#9579 Getting ACCESS_REFUSED when accessing queue
Closed: Invalid 4 years ago by jsztuka. Opened 4 years ago by jsztuka.


Could you please clarify, what is causing following behaviour

Following were aquired from jenkins logs after start of the instance.

2021-01-12 07:44:49.064+0000 [id=80]    SEVERE  c.r.j.p.c.m.RabbitMQMessagingWorker#subscribe: Eexception raised while subscribing job 'cvp-co-metadata-trigger', retrying in 1 minutes.
com.rabbitmq.client.ShutdownSignalException: channel error; protocol method: #method<channel.close>(reply-code=403, reply-text=ACCESS_REFUSED - access to queue '7391ebfe7478da526fe6ac48242d965c' in vhost '/public_pubsub' refused for user 'fedora', class-id=50, method-id=10)
    at com.rabbitmq.client.impl.ChannelN.asyncShutdown(ChannelN.java:522)
    at com.rabbitmq.client.impl.ChannelN.processAsync(ChannelN.java:346)
    at com.rabbitmq.client.impl.AMQChannel.handleCompleteInboundCommand(AMQChannel.java:182)
    at com.rabbitmq.client.impl.AMQChannel.handleFrame(AMQChannel.java:114)
    at com.rabbitmq.client.impl.AMQConnection.readFrame(AMQConnection.java:672)
    at com.rabbitmq.client.impl.AMQConnection.access$300(AMQConnection.java:48)
    at com.rabbitmq.client.impl.AMQConnection$MainLoop.run(AMQConnection.java:599)
    at java.base/java.lang.Thread.run(Thread.java:834)
Caused: com.rabbitmq.client.ShutdownSignalException: channel error; protocol method: #method<channel.close>(reply-code=403, reply-text=ACCESS_REFUSED - access to queue '7391ebfe7478da526fe6ac48242d965c' in vhost '/public_pubsub' refused for user 'fedora', class-id=50, method-id=10)
    at com.rabbitmq.utility.ValueOrException.getValue(ValueOrException.java:66)
    at com.rabbitmq.utility.BlockingValueOrException.uninterruptibleGetValue(BlockingValueOrException.java:36)
    at com.rabbitmq.client.impl.AMQChannel$BlockingRpcContinuation.getReply(AMQChannel.java:502)
    at com.rabbitmq.client.impl.AMQChannel.privateRpc(AMQChannel.java:293)
    at com.rabbitmq.client.impl.AMQChannel.exnWrappingRpc(AMQChannel.java:141)
Caused: java.io.IOException
    at com.rabbitmq.client.impl.AMQChannel.wrap(AMQChannel.java:129)
    at com.rabbitmq.client.impl.AMQChannel.wrap(AMQChannel.java:125)
    at com.rabbitmq.client.impl.AMQChannel.exnWrappingRpc(AMQChannel.java:147)
    at com.rabbitmq.client.impl.ChannelN.queueDeclare(ChannelN.java:968)
    at com.rabbitmq.client.impl.recovery.AutorecoveringChannel.queueDeclare(AutorecoveringChannel.java:333)
    at com.redhat.jenkins.plugins.ci.messaging.RabbitMQMessagingWorker.subscribe(RabbitMQMessagingWorker.java:78)
    at com.redhat.jenkins.plugins.ci.messaging.JMSMessagingWorker.subscribe(JMSMessagingWorker.java:49)
    at com.redhat.jenkins.plugins.ci.messaging.RabbitMQMessagingWorker.receive(RabbitMQMessagingWorker.java:158)
    at com.redhat.jenkins.plugins.ci.threads.CITriggerThread.run(CITriggerThread.java:73)
2021-01-12 07:44:49.066+0000 [id=80]    WARNING c.r.j.p.c.m.RabbitMQMessagingWorker#unsubscribe: Exception occurred when closing channel: Unknown consumerTag

cvp-co-metadata-trigger job should be triggered by events(pull_request created, etc.) from upstream repository.

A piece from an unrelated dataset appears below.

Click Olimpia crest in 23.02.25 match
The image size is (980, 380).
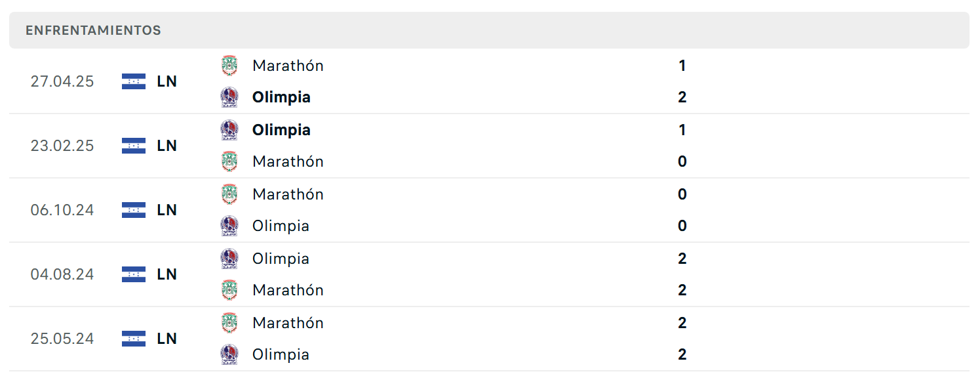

Fedora-messaging provider handles those messages from upstream.

Upstream repo : operator-framework/community-operators

Is is possible to get response before EOD 2021/01/14,
Thanks in advance.



Can you explain more about where this is and what it's trying to do?

Are you just trying to get messages? or also write them?

User 'fedora' sounds like the ro receiving user? but then it cannot make it's own queue's...

Metadata Update from @kevin:
- Issue priority set to: Waiting on Assignee (was: Needs Review)
- Issue tagged with: low-gain, low-trouble, ops

4 years ago

User 'fedora' sounds like the ro receiving user? but then it cannot make it's own queue's...

They can, in the public_pubsub: https://fedora-messaging.readthedocs.io/en/stable/quick-start.html#fedora-s-public-broker when queues that are UUID and have some restrictions.

The core of the stacktrace seems to be when shutting down after running into:

channel error; protocol method: #method<channel.close>(reply-code=403, reply-text=ACCESS_REFUSED - access to queue '7391ebfe7478da526fe6ac48242d965c' in vhost '/public_pubsub' refused for user 'fedora', class-id=50, method-id=10)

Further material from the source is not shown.